*** Opening Source document ***

Monday 1 August 2011

Here, Today, I Am

I'm increasingly resigned to accepting that the more I look at reality the weirder it gets. With this comes the unsettling realization that I'm a jumped up know nothing who has little or no understanding of how things really are. Well I say unsettling, but actually it's more motivational. There's so much cool stuff out there that I'd like to get my head around, and not enough time to do any of it justice. Example; I now know that something can quite literally come from nothing. Well, I mean almost nothing. Virtual particles at the quantum level pop into and out of existence in ways that I just cannot fathom. And also I've learned that "nothing" is less stable than "something", as bizarre as that may sound.
I've lost you already, haven't I? Ok, back to Earth. I want to know more about the way the world is? About why we're the way we are? I want to know how things got started? And how they've changed? And how we came to be so very strange? And I want to know more about the world around me today; more about the people and the technology and the places? I really am hungry to the point of ravenous to experience the full measure of what it means to be alive.
I know I want too much. I don't have realistic aspirations. I'm trying to pour too much into too small a glass. Can you blame me? I mean just look at the world, it's incredible, so diverse, so much darkness and light. I want to see, touch, hear and swim in the waters of being. I want to pop the champagne cork and let all the passions and the intensity flood out. I want to break the rules, make the rules, bend the rules. I want to love in every possible way yet have the courage to challenge what I deem foolish or wrong.

*** Closing Source document ***
*** Opening Data section ***

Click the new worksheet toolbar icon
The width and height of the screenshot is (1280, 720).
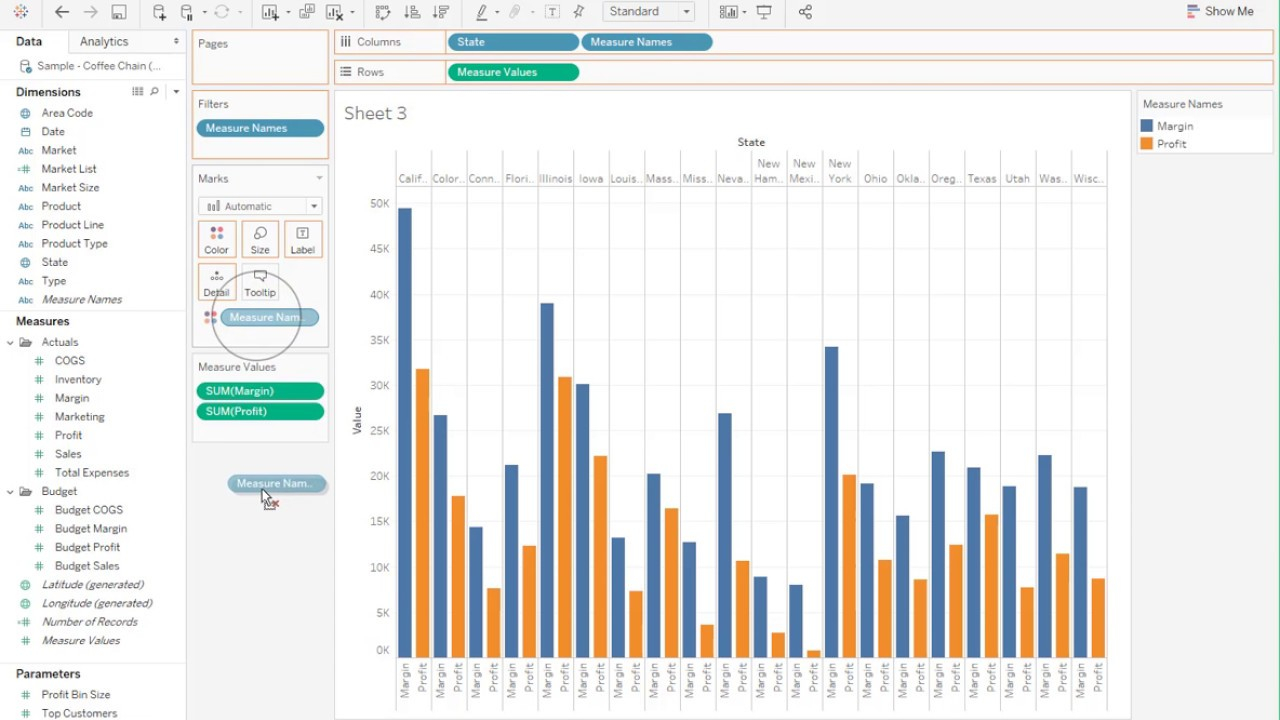[268, 11]
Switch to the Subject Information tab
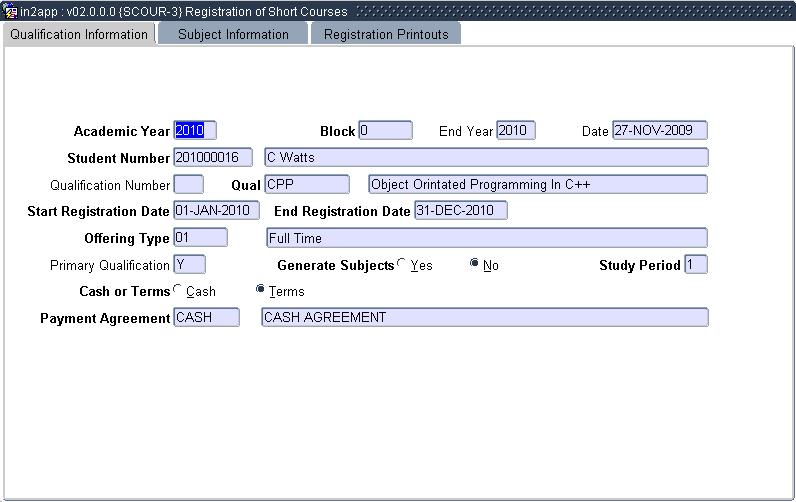796x502 pixels. click(x=233, y=34)
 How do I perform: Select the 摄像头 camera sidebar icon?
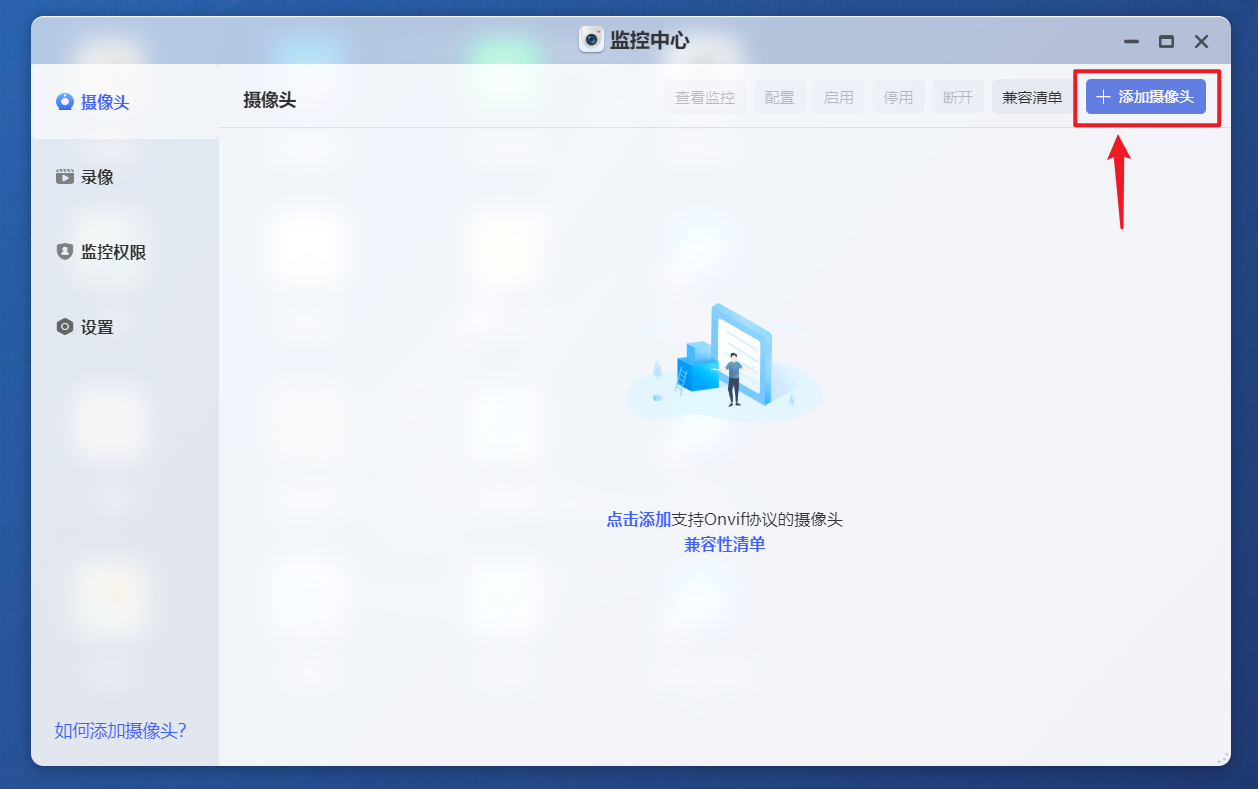click(64, 101)
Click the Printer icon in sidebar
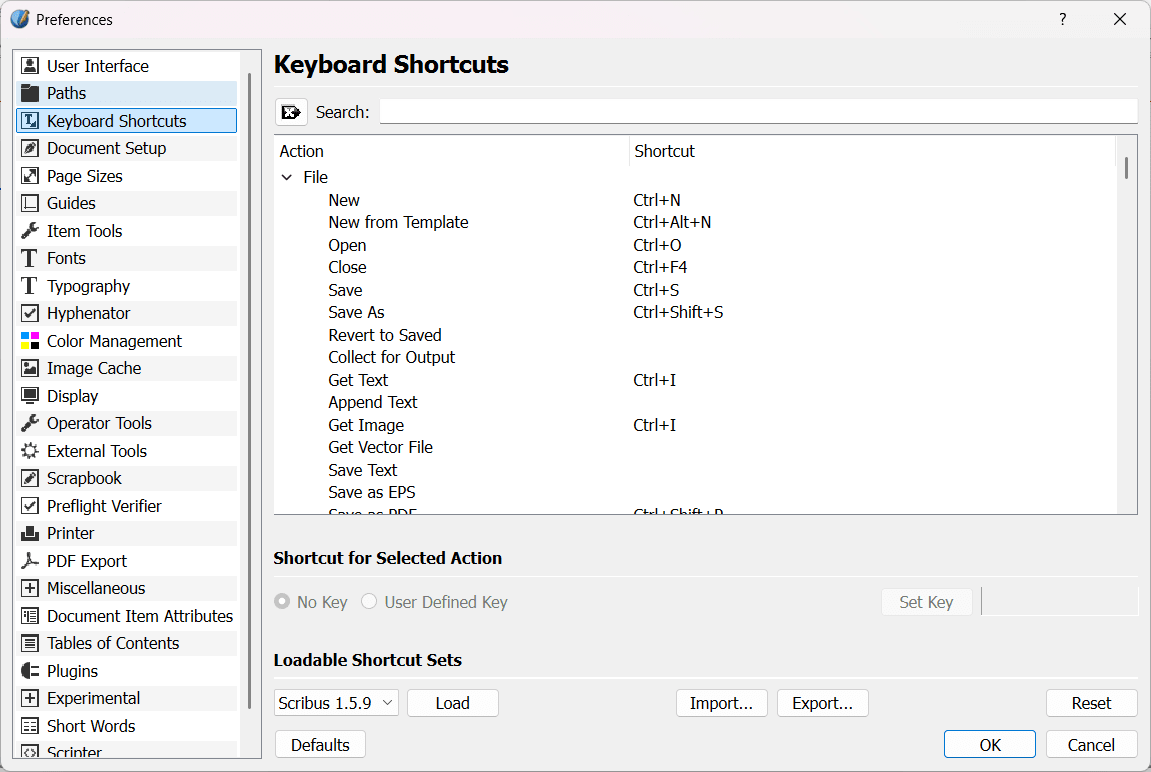 coord(30,533)
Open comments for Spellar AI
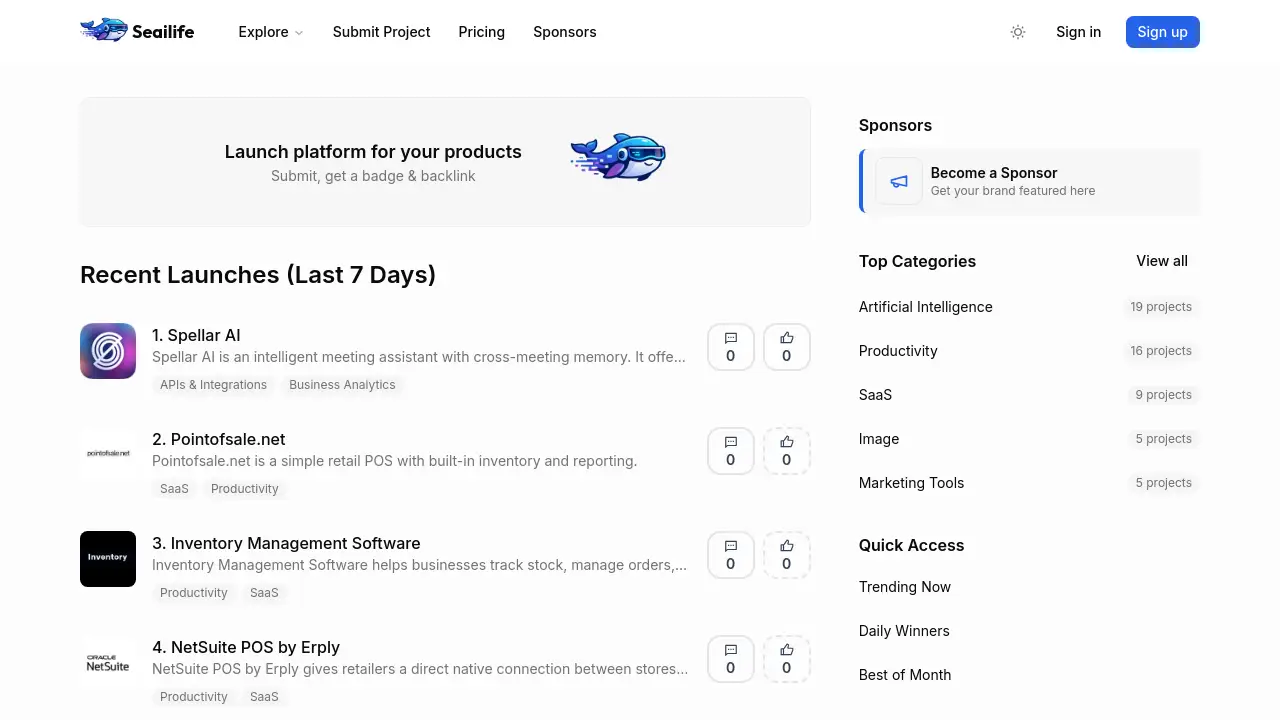The image size is (1280, 720). point(731,347)
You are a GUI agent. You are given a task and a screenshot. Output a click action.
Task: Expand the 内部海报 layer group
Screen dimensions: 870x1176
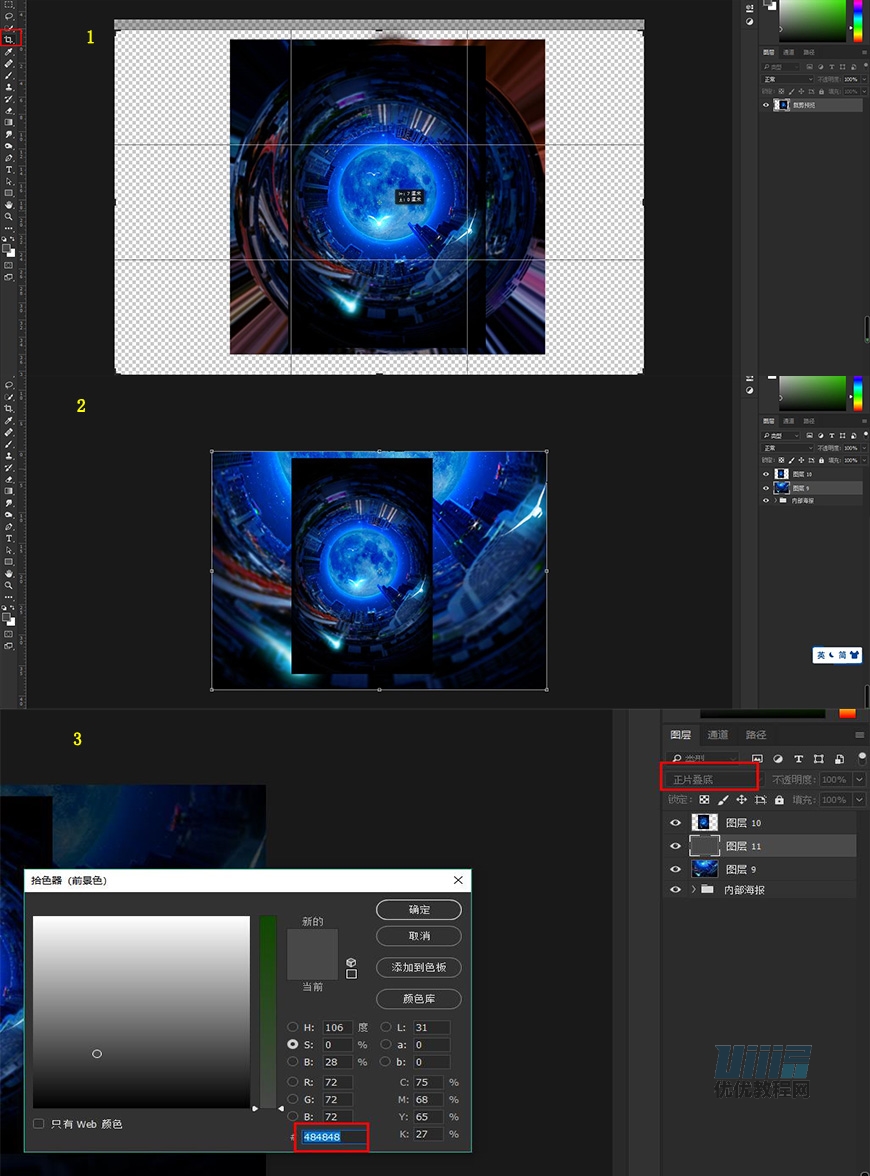(693, 889)
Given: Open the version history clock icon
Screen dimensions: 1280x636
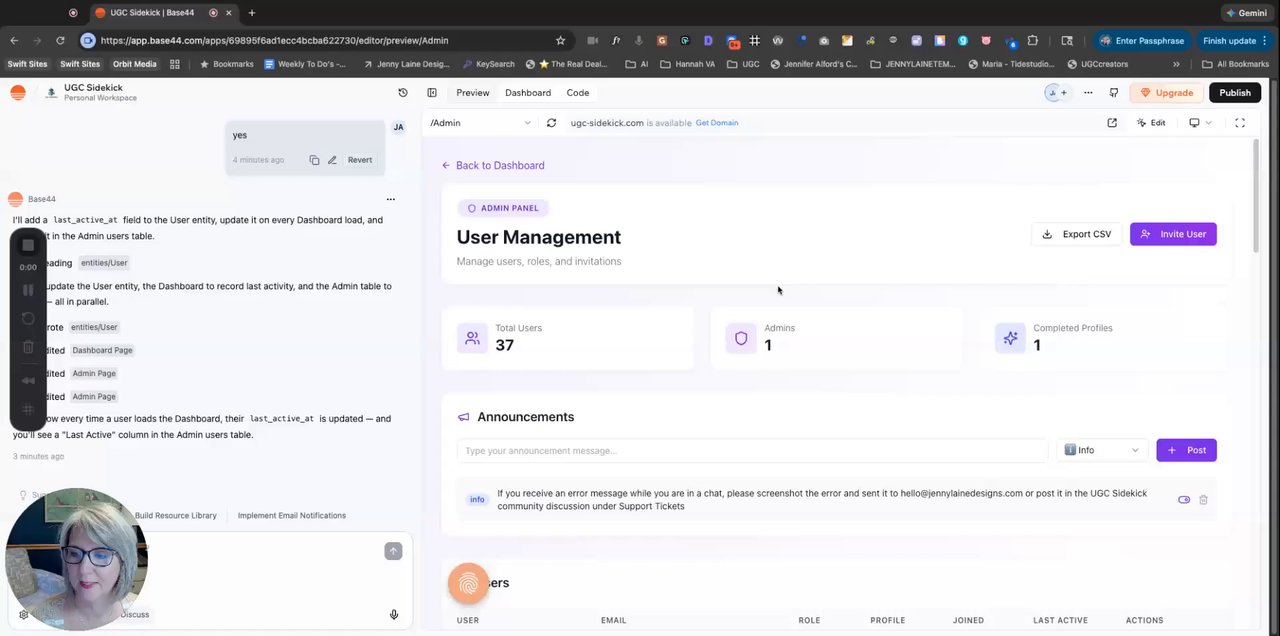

*** Closing Data section ***

Exercise description:
Write out the passage of the post above from "Monday 1 August" up to and including "that may sound.", word for word.

Solution to the exercise:
Monday 1 August 2011

Here, Today, I Am

I'm increasingly resigned to accepting that the more I look at reality the weirder it gets. With this comes the unsettling realization that I'm a jumped up know nothing who has little or no understanding of how things really are. Well I say unsettling, but actually it's more motivational. There's so much cool stuff out there that I'd like to get my head around, and not enough time to do any of it justice. Example; I now know that something can quite literally come from nothing. Well, I mean almost nothing. Virtual particles at the quantum level pop into and out of existence in ways that I just cannot fathom. And also I've learned that "nothing" is less stable than "something", as bizarre as that may sound.